I'm not unique, one of billions. 

Yet my mind and my life's journey is unique. 

And it is mine, same as it ever was. 

And that's about all I can know with certainty, 

based on a life time of absorbing the developing scientific evidence and understanding.  It's fractals all the way down.

Okay now that I have that out of my system, on to the rest of Gambardella’s story . . .


(¶10)  (SG)  “Here we meet Spinoza’s definition of God: “By God, I mean a being absolutely infinite.” (Ethics 1.6)

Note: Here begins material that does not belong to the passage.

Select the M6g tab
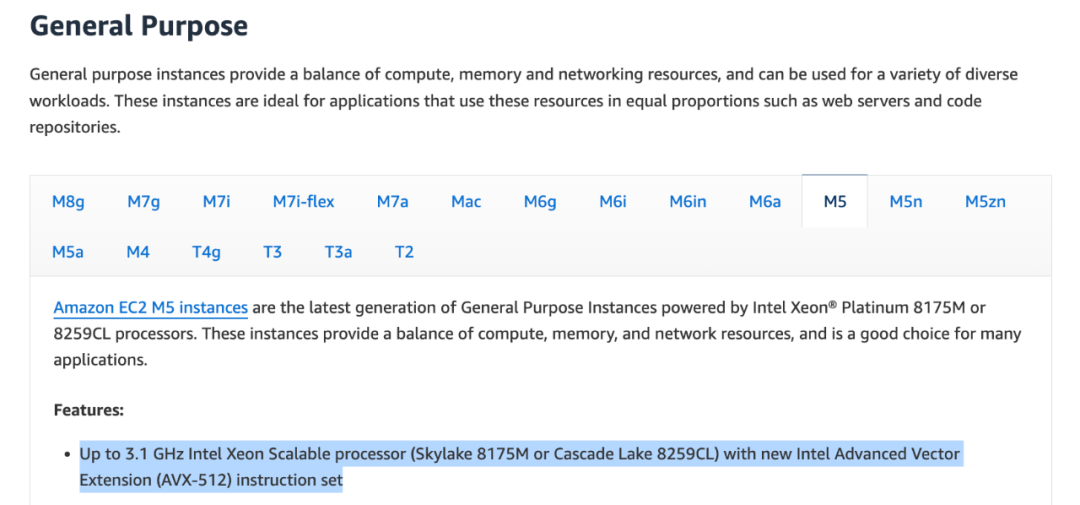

Not a bearded man in the sky, nor a hidden engineer — “absolutely infinite” means nothing stands outside or alongside God. God is — surely — all powerful, all knowing, so therefore must be all present.

If there were a second thing, God would not be all. Spinoza argues that outside God “no substance can be or be conceived” — that is, there cannot be two ultimate stuffs. There is only one — and “whatever exists is in God, and nothing can exist or be conceived without God.”

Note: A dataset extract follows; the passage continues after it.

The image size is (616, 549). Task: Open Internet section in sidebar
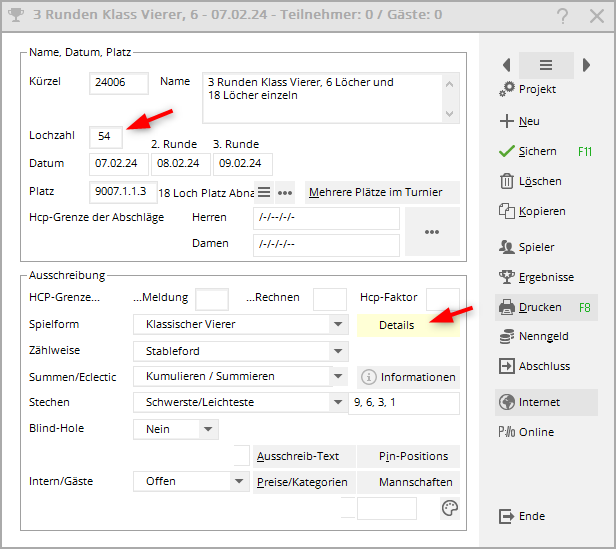coord(539,402)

In Spinoza’s phrase, Deus sive Natura — “God or Nature” — are not two names for two things but two names for one. You can say “Nature” if “God” gets stuck in your throat, or say “God” if “Nature” feels thin. (Or, the Universe)”  

That works for me.  God permeating everything and beyond our understanding.  With us humans as the most spectacular, if oh so flawed and destructive, manifestation of Time and Earth's evolutionary drive.